### EXCERPT TO READ

* * *

- Sire: Danzig
- Grandsire: Northern Dancer
- Dam: Fall Aspen
- Damsire: Pretense
- Sex: Stallion
- Foaled: 28 April 1989
- Country: Ireland
- Colour: Dark Bay or Brown
- Breeder: Hullin Co N V (international)
- Owner: Hamdan Al Maktoum
- Trainer: Peter Walwyn
- Record: 18: 5-4-1
- Earnings: £151,894

Major wins
- Bentinck Stakes (1992) Duke of York Stakes (1993) July Cup (1993)

= Hamas (horse) =

Irish-bred Thoroughbred racehorse

Hamas (foaled 28 April 1989) was an Irish-bred, British-trained Thoroughbred racehorse and sire. Unraced as a two-year-old he won three of his eleven races in 1992 including the Bentinck Stakes, but appeared to be well below top class and was used as a pacemaker for a more fancied horse in the same ownership on his only run in Group One class. As a four-year-old, he won the Group Three Duke of York Stakes but was well beaten in his next two races before recording a 33/1 upset win in the July Cup. He finished last in both of his subsequent races and was retired at the end of the year. He had limited success as a breeding stallion.

* * *

### MATERIAL PROVIDED
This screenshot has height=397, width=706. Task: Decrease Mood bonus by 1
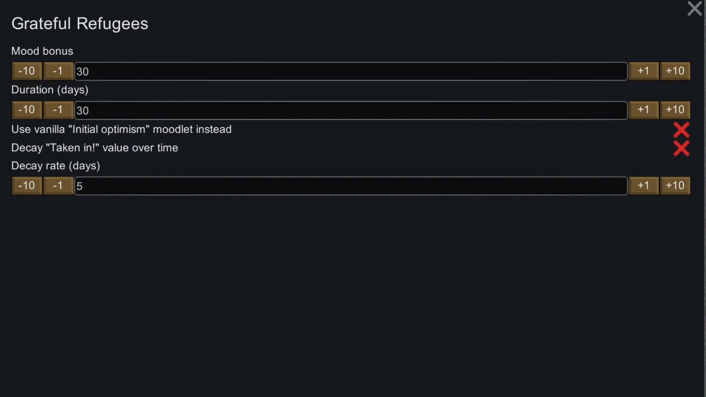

* * *

### OBJECTIVES
1. According to the text about the racehorse Hamas, at what odds did he win the July Cup?
2. From the text about the racehorse Hamas, write out word for word the part that begins with the words containing "Irish-bred Thoroughbred racehorse" and ends with "a breeding stallion.".

### WORKED SOLUTIONS
1. 33/1

2.
Irish-bred Thoroughbred racehorse

Hamas (foaled 28 April 1989) was an Irish-bred, British-trained Thoroughbred racehorse and sire. Unraced as a two-year-old he won three of his eleven races in 1992 including the Bentinck Stakes, but appeared to be well below top class and was used as a pacemaker for a more fancied horse in the same ownership on his only run in Group One class. As a four-year-old, he won the Group Three Duke of York Stakes but was well beaten in his next two races before recording a 33/1 upset win in the July Cup. He finished last in both of his subsequent races and was retired at the end of the year. He had limited success as a breeding stallion.